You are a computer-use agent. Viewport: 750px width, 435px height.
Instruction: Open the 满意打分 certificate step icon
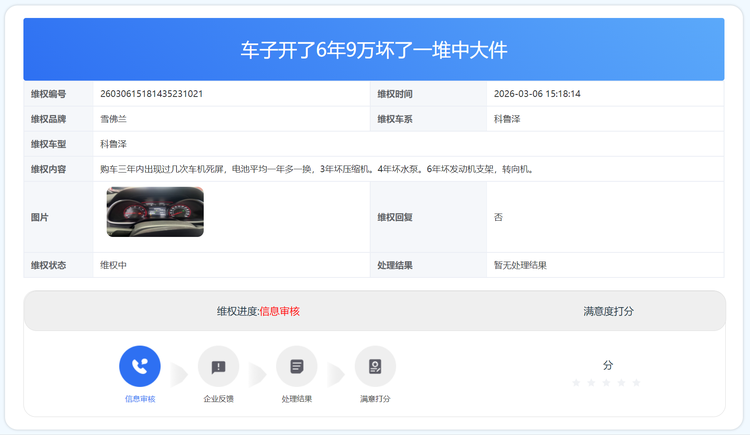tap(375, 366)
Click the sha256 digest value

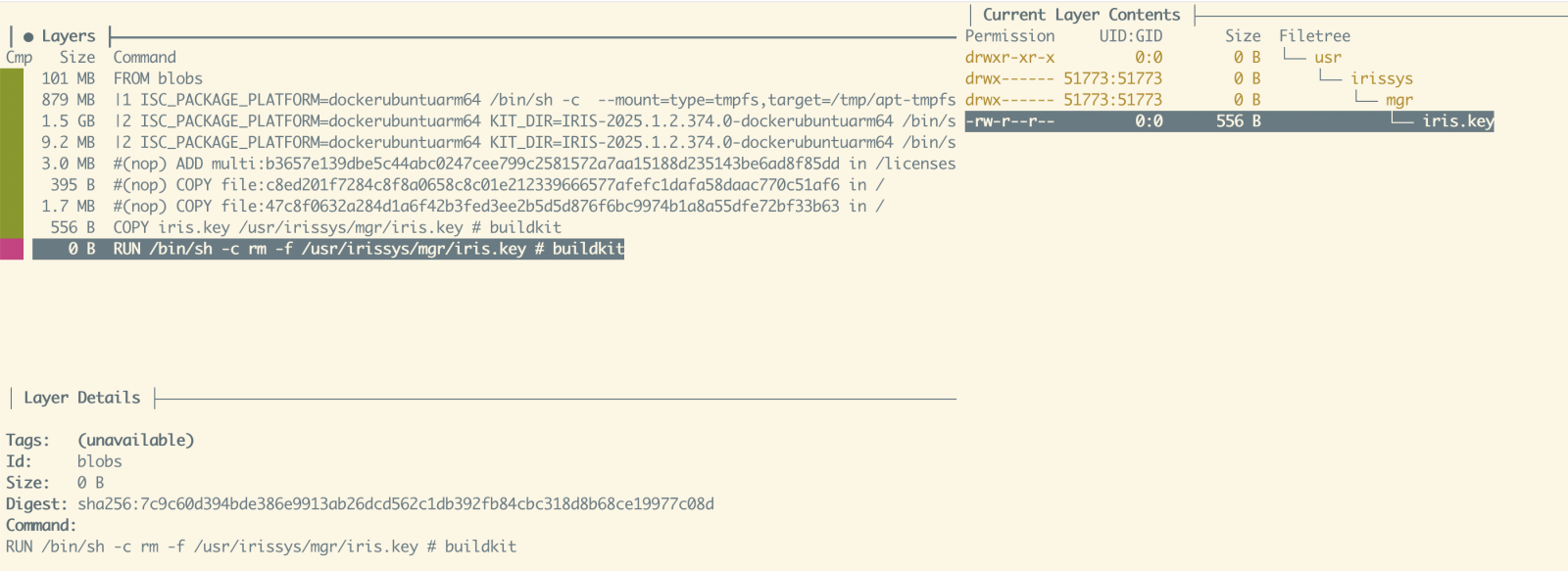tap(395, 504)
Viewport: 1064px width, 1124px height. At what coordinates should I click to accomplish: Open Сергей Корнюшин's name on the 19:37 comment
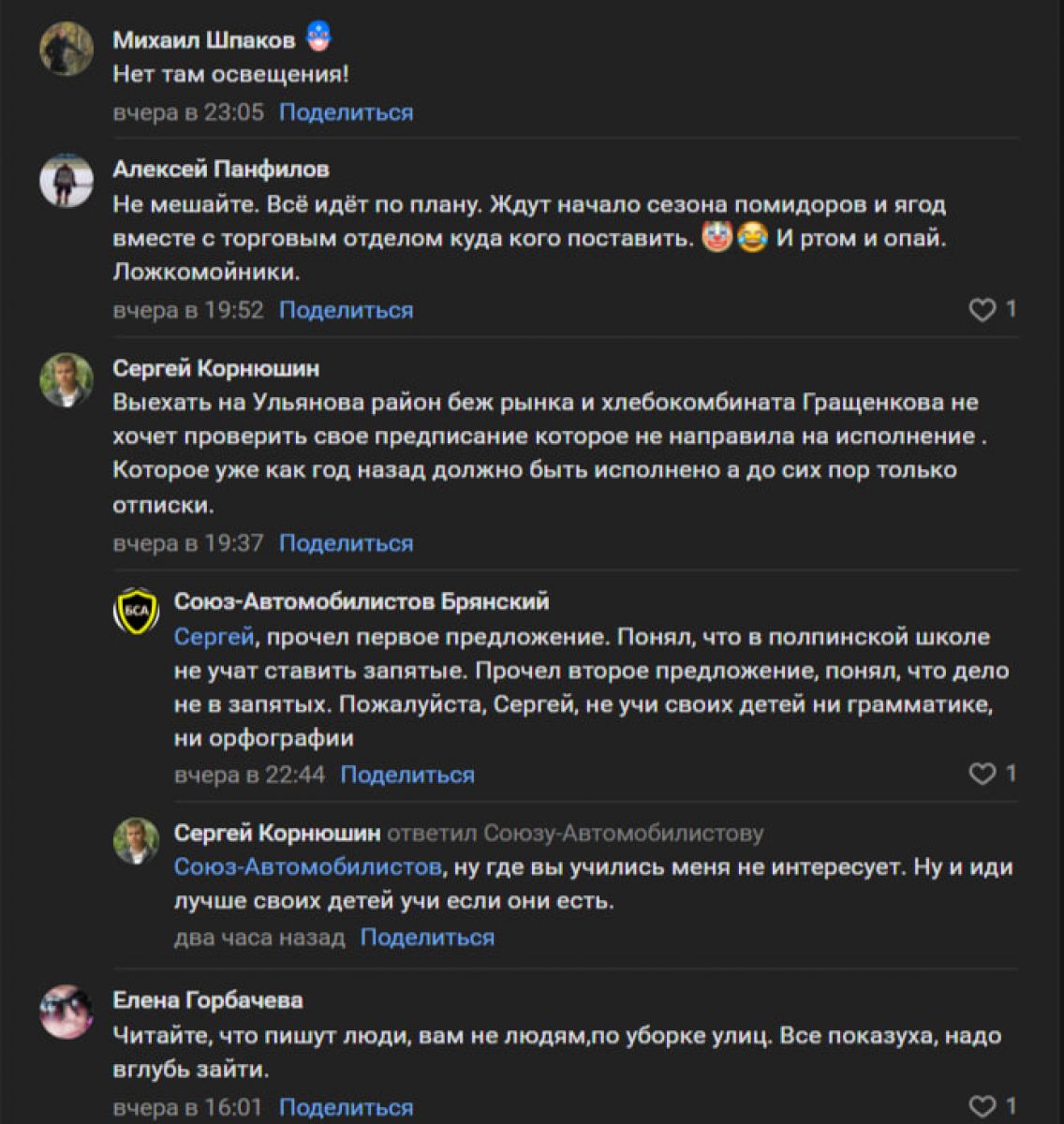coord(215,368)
• • •
- DO THIS
Can you copy the text of all three items above word for word, leaving out the pictures?

- CORRECT ANSWER
You are a computer-use agent. Viewport: 750px width, 435px height.
Instruction: Open the 满意打分 certificate step icon
tap(375, 366)
Click the sha256 digest value

tap(395, 504)
Viewport: 1064px width, 1124px height. At what coordinates should I click to accomplish: Open Сергей Корнюшин's name on the 19:37 comment
coord(215,368)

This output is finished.